There's an incredible wordsoup of jargon and new tools to learn, no
established best practices (we're in the wild west phase of web UI
development, with a thousand competing and occasionally interacting
technologies), and no unified way to build a user interface in
HTML+JavaScript.

I mean, I can understand someone looking at how bloody simple it is to put a
window with a widget on the screen with Tcl/Tk (or almost any other reasonable
UI toolkit, for that matter), vs. the huge pile of crud one has to install and
poke at to do the same for a browser in a modern way (i.e. without reloading
the page every time something changes state, for example), and throwing their
hands in the air and saying, "Fuck this! I'm going back to...whatever I was
using before." Things have gotten so baroque in the web development space, it
can seem impossible to look at a new project and have any clue what's going on
(because you have to know all of the frameworks and libraries and transpilers
it uses, the tooling it uses like Webpack, SASS/LESS, etc., plus the basics of
HTML5, CSS, and JavaScript).

And, obviously, I can't tell anyone not to give up on the web and build
traditional desktop applications. But, if you want your software to be _used_
by real people, it's almost always going to need to be on the web. And, that
will become more true over time, rather than less true.
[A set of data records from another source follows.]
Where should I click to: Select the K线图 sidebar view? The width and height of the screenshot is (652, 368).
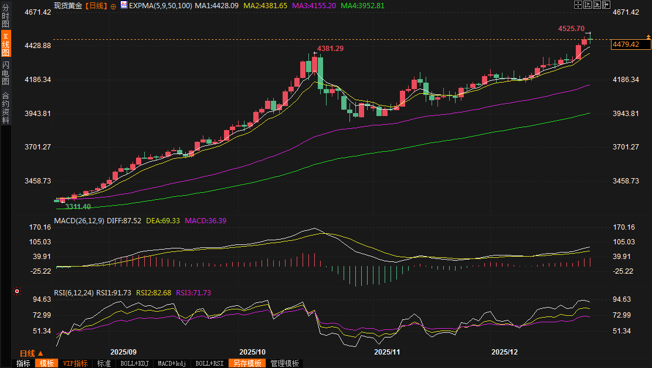point(5,45)
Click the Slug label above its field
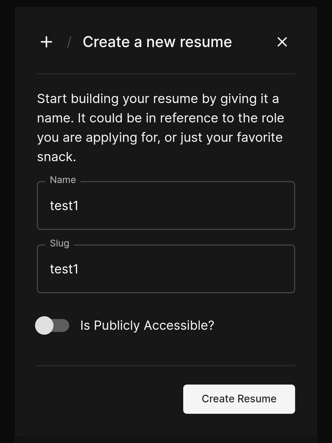The image size is (332, 443). [x=60, y=243]
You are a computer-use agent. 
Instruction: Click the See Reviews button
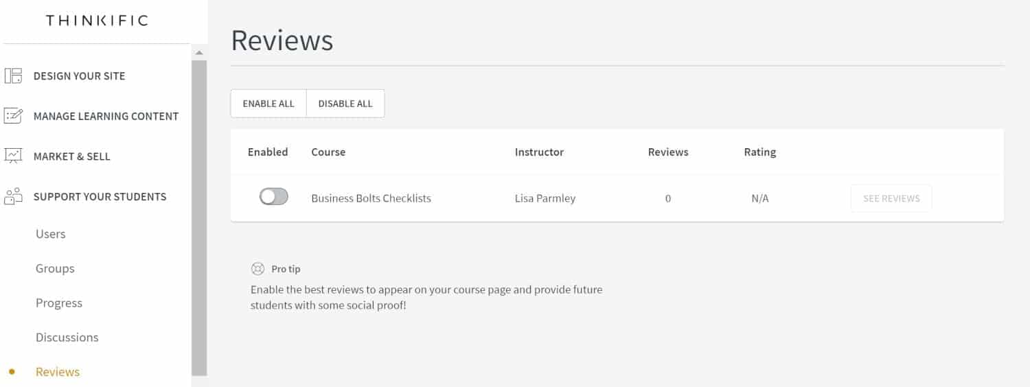pyautogui.click(x=891, y=198)
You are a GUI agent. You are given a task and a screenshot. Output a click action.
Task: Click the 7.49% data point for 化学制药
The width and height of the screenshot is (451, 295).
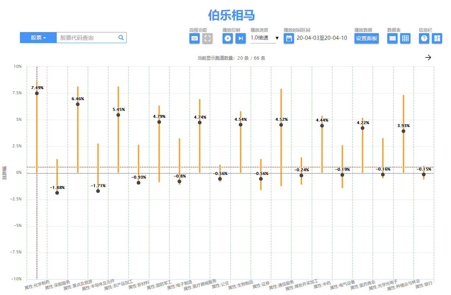[x=37, y=93]
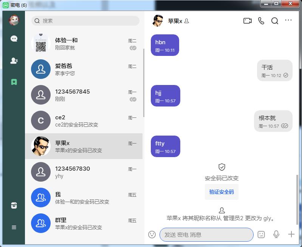302x247 pixels.
Task: Record a voice message
Action: coord(276,235)
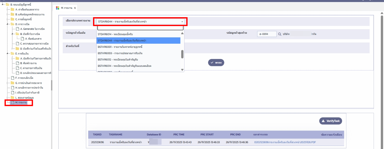Viewport: 384px width, 149px height.
Task: Open the G. การนำเงินฝากธนาคาร folder
Action: [28, 83]
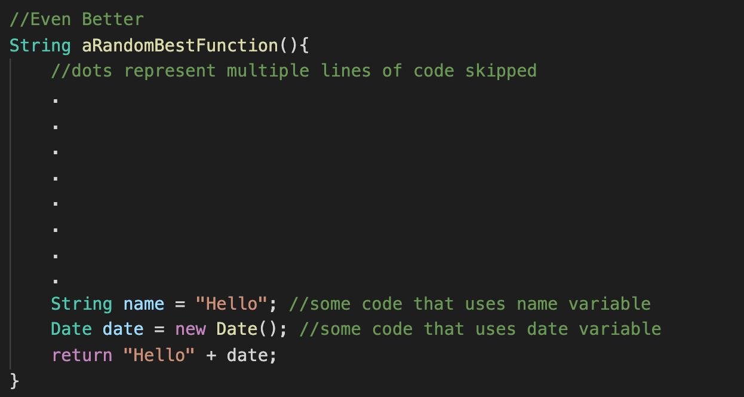Click the 'Date' type keyword
The width and height of the screenshot is (744, 397).
point(72,329)
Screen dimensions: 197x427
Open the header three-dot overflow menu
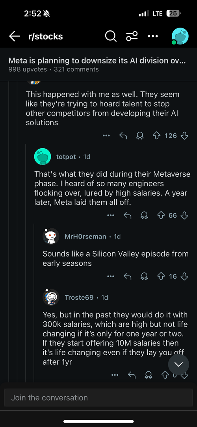152,36
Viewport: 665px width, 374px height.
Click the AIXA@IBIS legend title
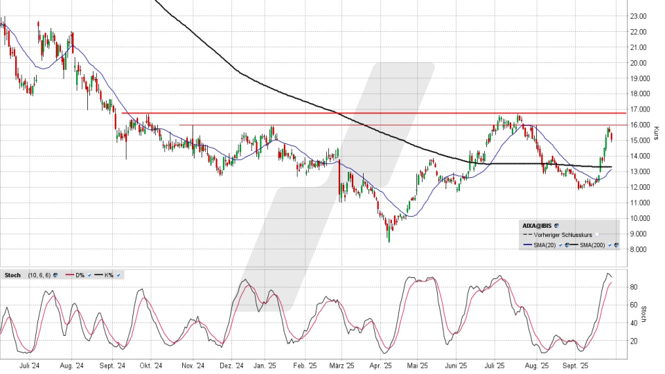[x=537, y=226]
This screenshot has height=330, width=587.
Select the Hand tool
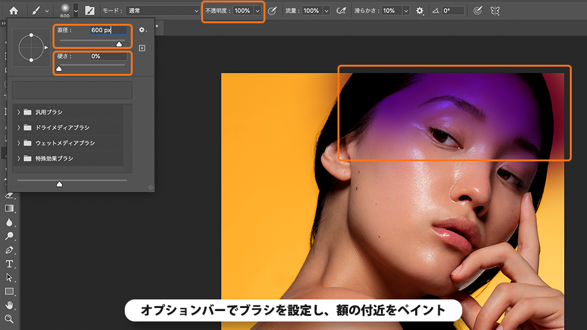[9, 305]
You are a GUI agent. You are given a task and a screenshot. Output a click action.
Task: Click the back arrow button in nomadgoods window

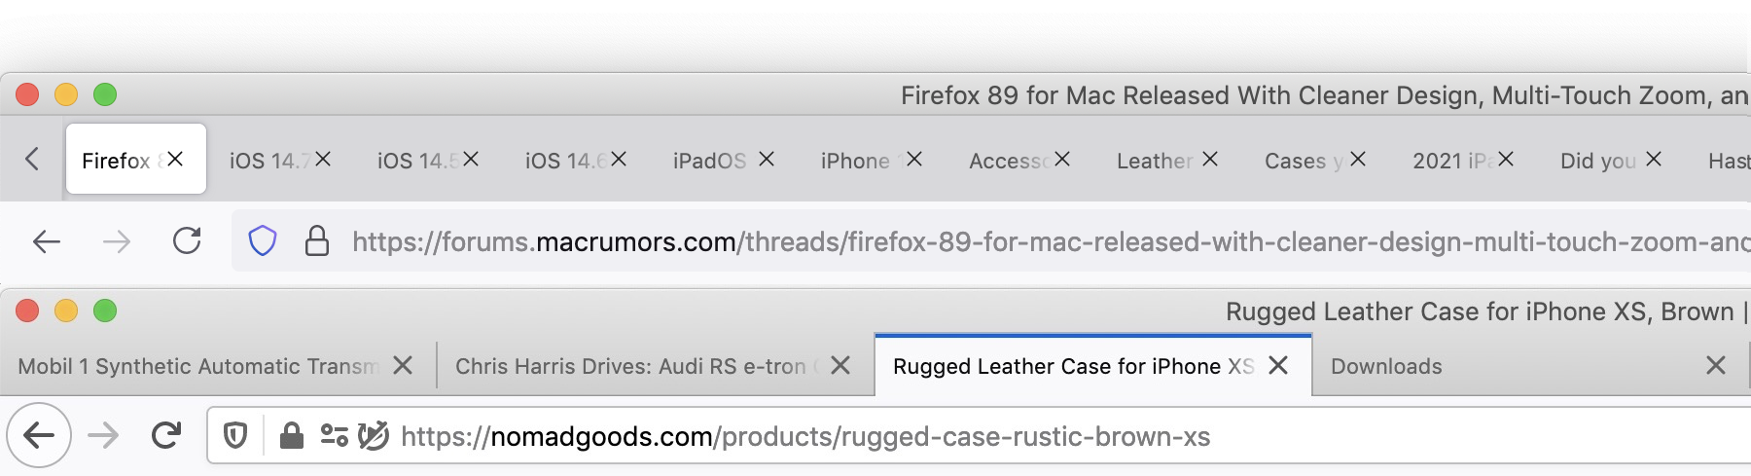click(x=39, y=435)
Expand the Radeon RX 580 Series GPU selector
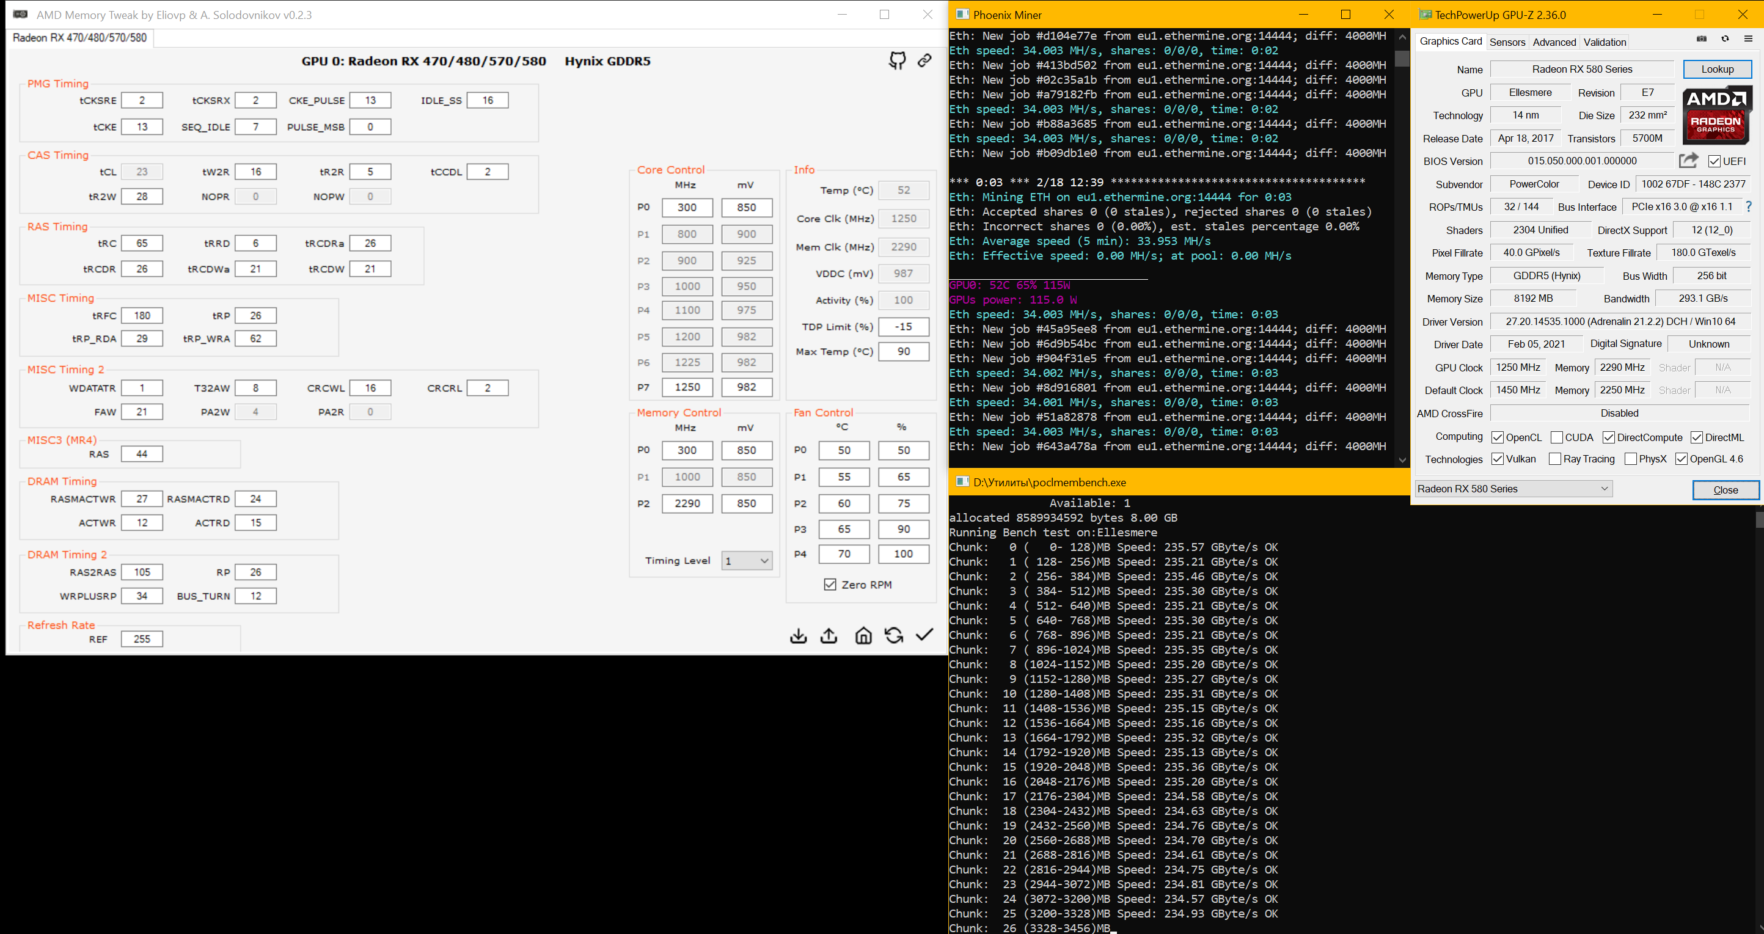 click(1513, 489)
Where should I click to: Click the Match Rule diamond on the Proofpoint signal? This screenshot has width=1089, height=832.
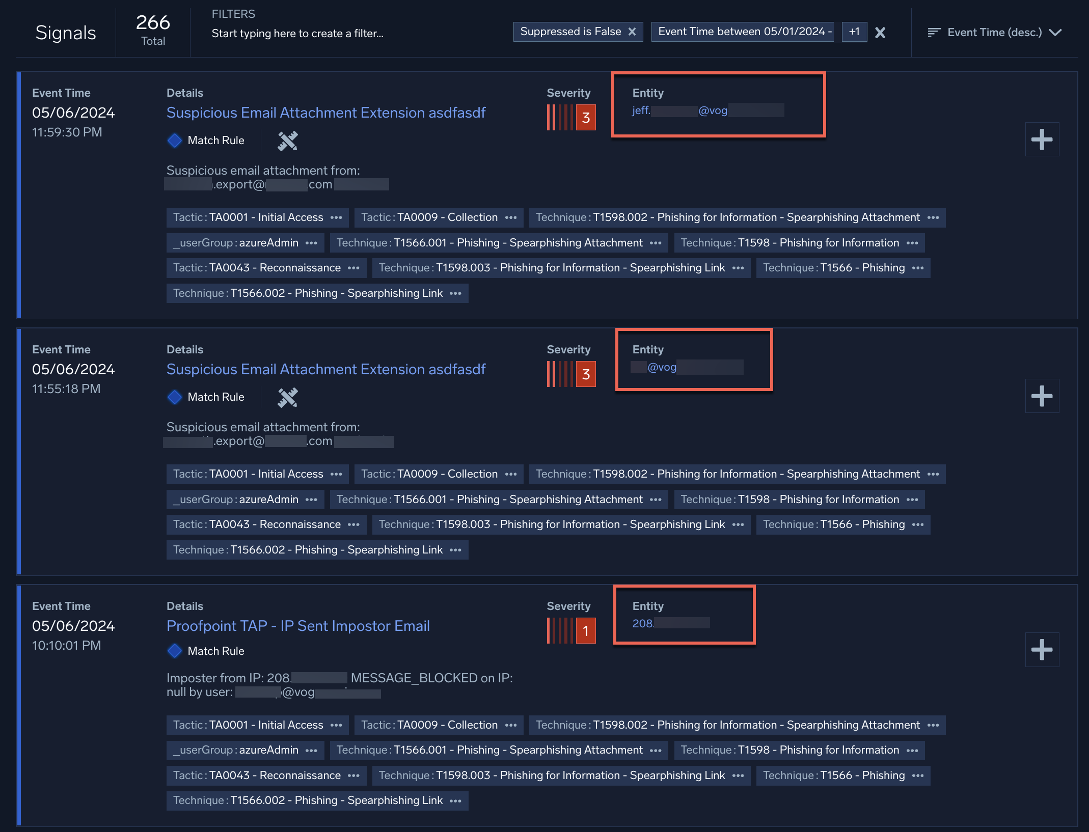pos(175,651)
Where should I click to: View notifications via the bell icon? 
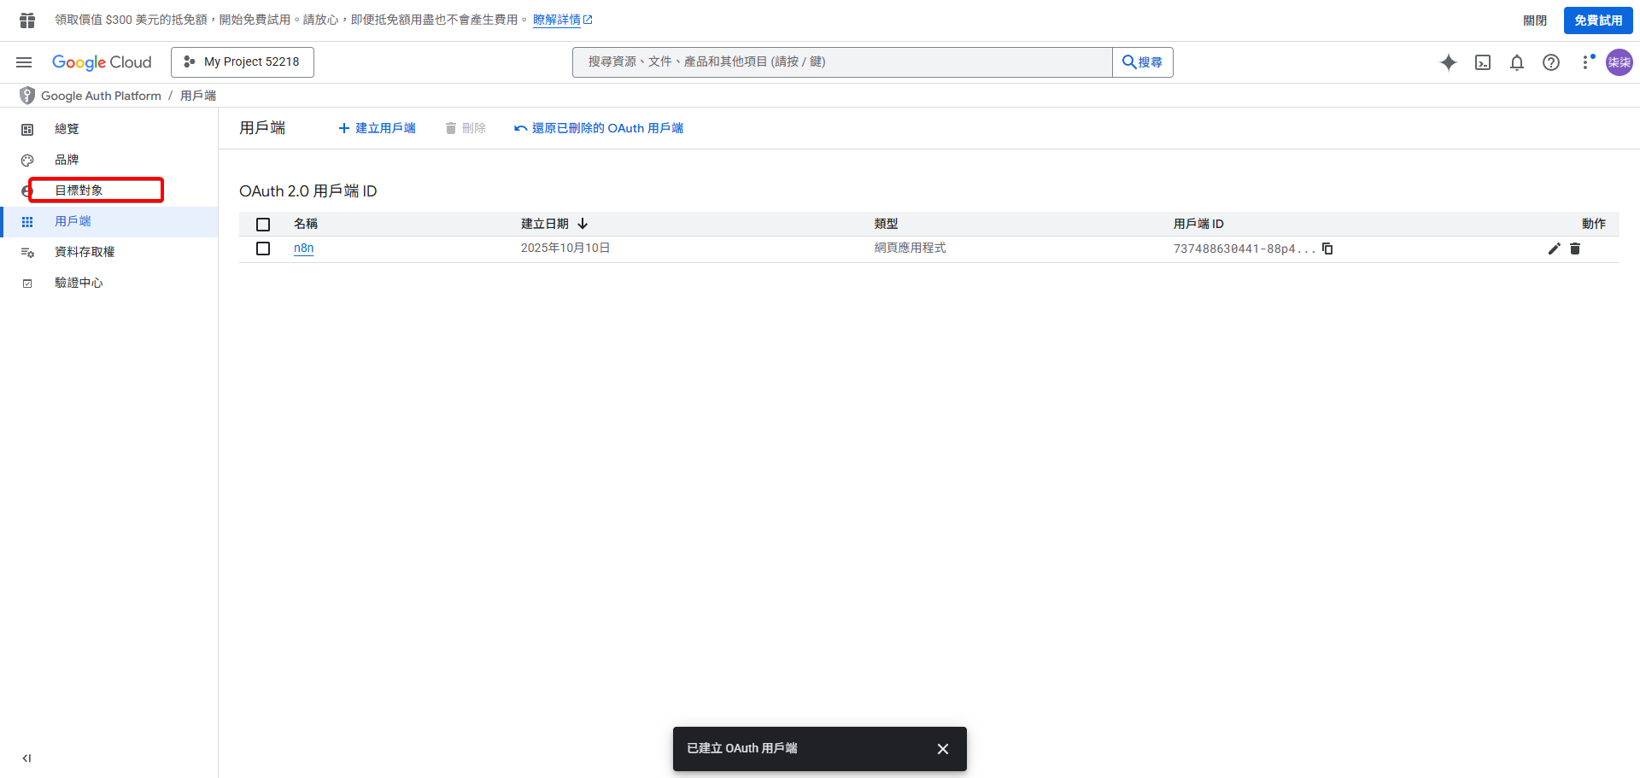click(x=1517, y=62)
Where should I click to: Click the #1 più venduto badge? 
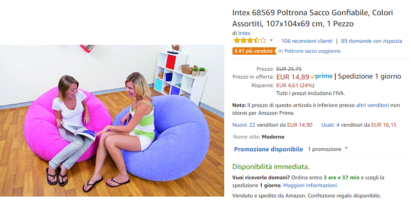254,51
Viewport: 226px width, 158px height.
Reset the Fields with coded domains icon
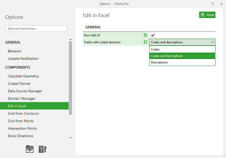click(x=145, y=42)
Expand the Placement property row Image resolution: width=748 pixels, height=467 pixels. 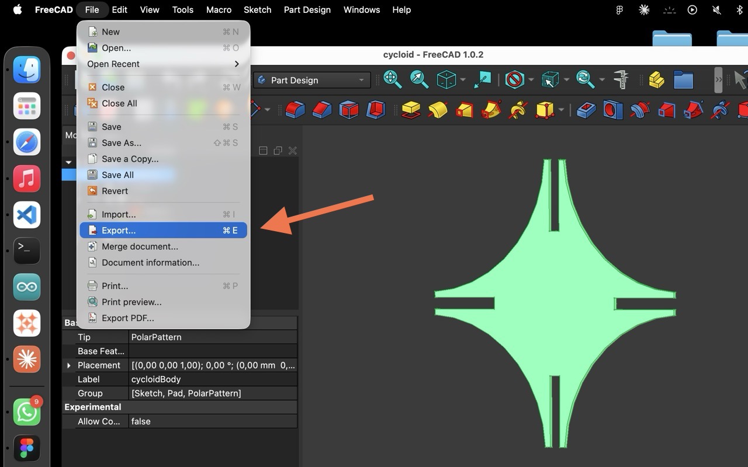point(69,365)
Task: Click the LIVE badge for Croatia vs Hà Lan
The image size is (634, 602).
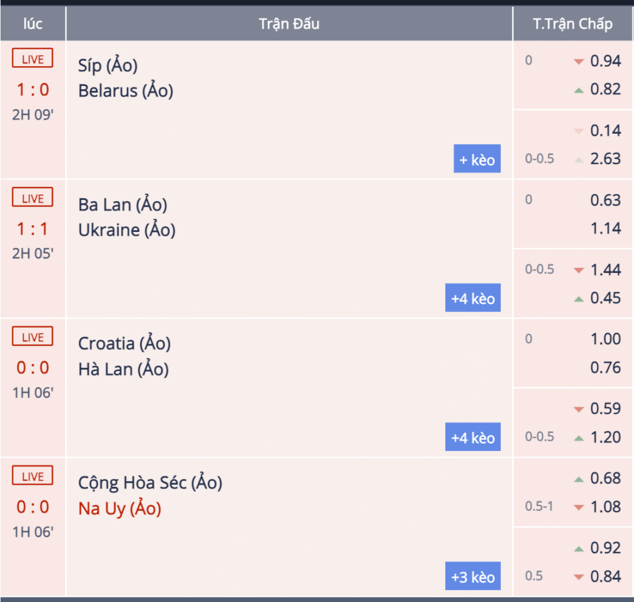Action: 33,337

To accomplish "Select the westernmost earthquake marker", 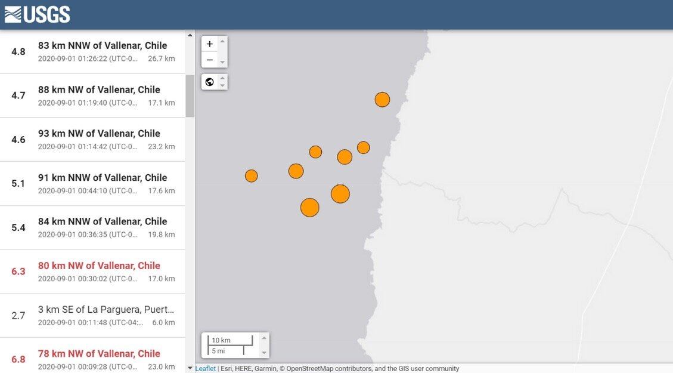I will click(x=252, y=175).
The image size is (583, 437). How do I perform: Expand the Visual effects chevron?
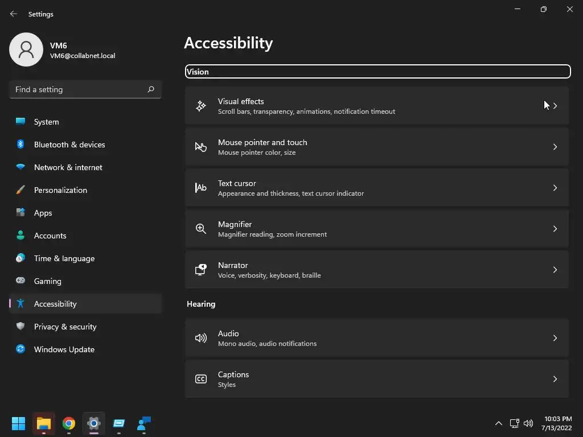click(x=555, y=106)
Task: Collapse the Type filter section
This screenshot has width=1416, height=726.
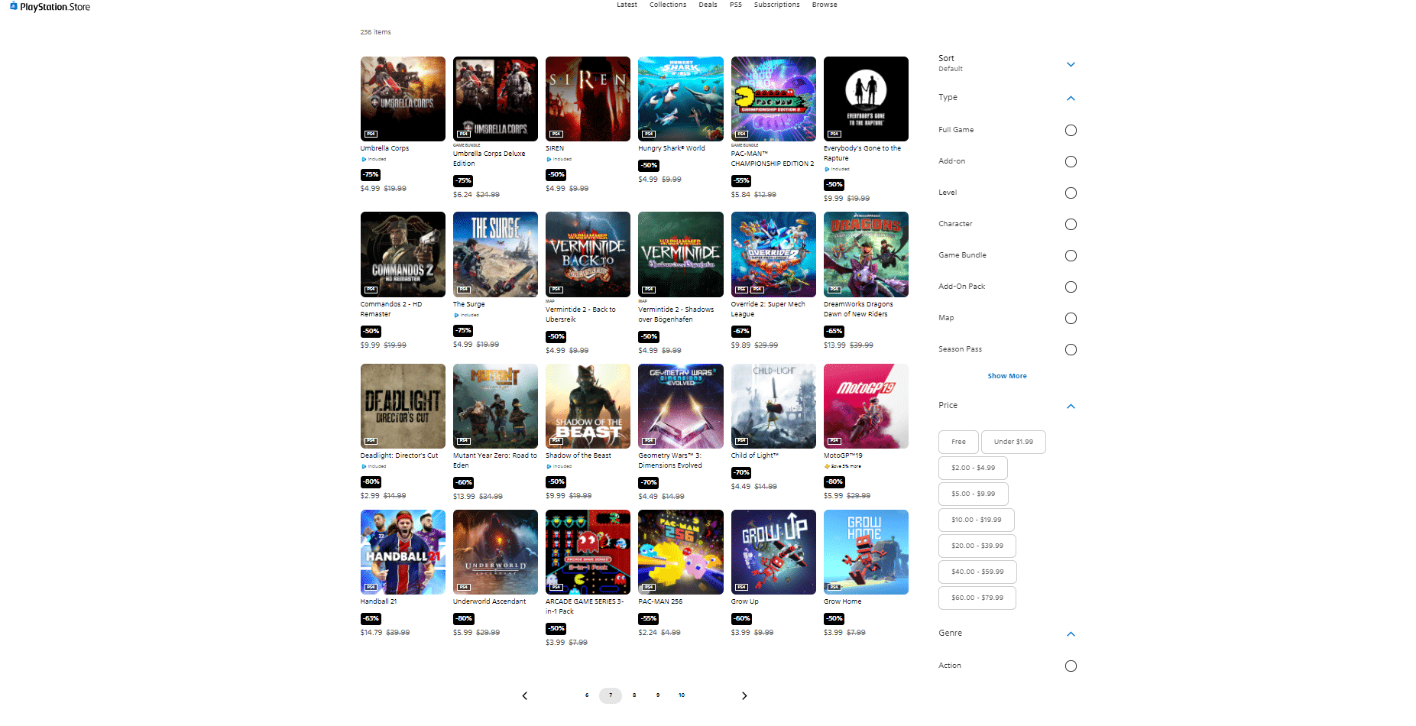Action: coord(1070,99)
I find desktop apps charming, but even my stubbornness has run its course. I
haven't started seriously using a new desktop application in maybe five years
(Mixxx DJ software is the most recent thing I can think of). Even for things
that a desktop app ought to do better...like email, there are now better web
applications for the task, and I find myself using the web more than the
desktop programs for almost everything.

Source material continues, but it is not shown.